BE, it's worth taking a look at the effects of wind (and solar) in the German "market": they are big enough there to have baleful market-wide effects week after week, and we are headed in that direction

I say "market" because there is so much intervention, ex-ante the end of the formal day-ahead market and also ex-post (as the operators intervene within-day to make a feasible running-plan), it's a parody of a true commercial nexus of willing buyers and willing sellers (and meaningful price formation)

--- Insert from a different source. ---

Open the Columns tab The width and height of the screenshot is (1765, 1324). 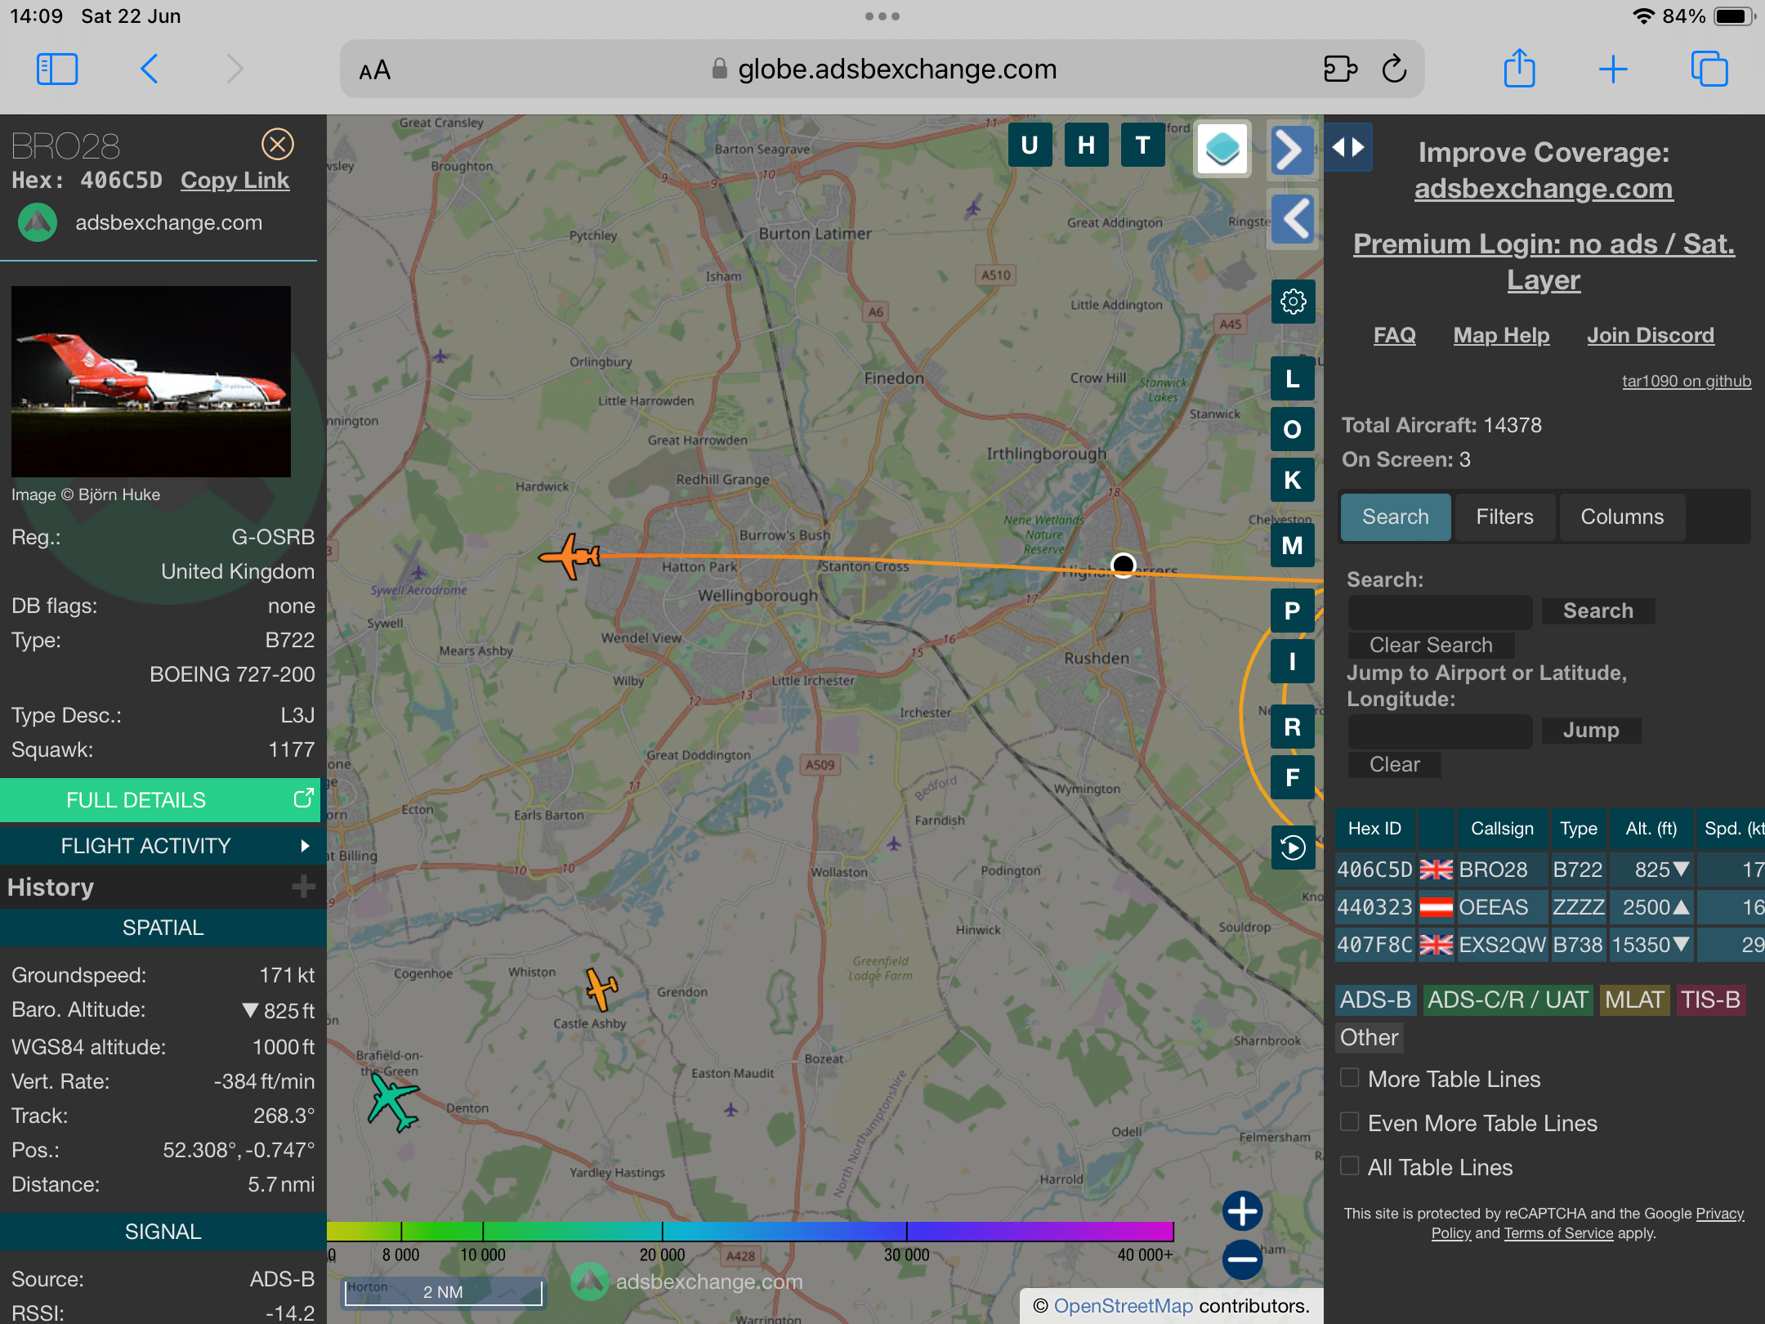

no, a CCGT owner doesn't expect to run baseload: but nor do they expect to be relegated to peaking capacity duties, living off scraps by way of waiting for those operators to call them up at short notice asking for couple of hours (admittedly at high unit prices) here and there

that's neither efficient in operating terms, nor sufficiently reliable in revenue terms - hence the new vogue for 'capacity payments', guaranteed income for being on standby. But at the current level of UK CP's (we are the first in Europe to have big C-auctions of this kind), that alone ain't enough to encourage new CCGT's to be built (- hence my prediction of a new scheme later this year). Same phenomenon with CPs in US markets where they've been trying it for longer

A CP is, of course, a nice bit of bunce for a superannuated old existing plant that can just about drag itself out of bed a few more times - be that a CCGT, a coal plant or a nuke

(and the CPs are enough to finance a cheap-n-nasty diesel park ...)

some mothballed capacity is as you say, fairly easy to bring back online, it all depends on how deeply the mothballs are stacked: the CPs have lured some mothballed CCGTs (and some that were just downrated to less efficient OCGT status) back into the fleet

as has the recent collapse in (wholesale) gas price, with coal plants closing at the same time

Nick Drew said...

Mr W, the best example we have of a really successful, sustained boom in CCGT development was of course 1989-2001 ish, when the investment model was not 'forecast prices many years hence' but 'get a 15-year hedge', via back-to-back 15-yr gas purchase and power sales contracts

in the early part of this period the 15-year hedges were put on for almost all the capacity, latterly being for less than 100%, all the way down to a handful of unhedged projects (which didn't end well)

market conditions have changed (big topic) and suffice to say, in a world ruled by subsidies and government whim, pretty much all the likely players have fallen out of the habit of making 15-year commitments without direct government-backed subvention - effectively, a private-enterprise investment strike, and who can blame them

because, as you say, who can guess what the next mighty market-distorting intervention will be? Gissa bung, mate is the ruling ethos

we may be grateful that the gas markets are sufficiently global and deep that governments haven't yet tried to micro-manage them - but they would if they could, and I reckon the EC is about to try ...

rwendland said...

ND, an interesting reminder of for how long you can hedge. And if you can get ROI within 15 years, you largely get out ahead of the worst of any new nuclear overcapacity risk.

Have you noticed the Hitachi boss is now applying lessons from EDF on softening up Philip Hammond + UK energy establishment for subsidies: "Hinkley Point nuclear fiasco spooks Hitachi boss"?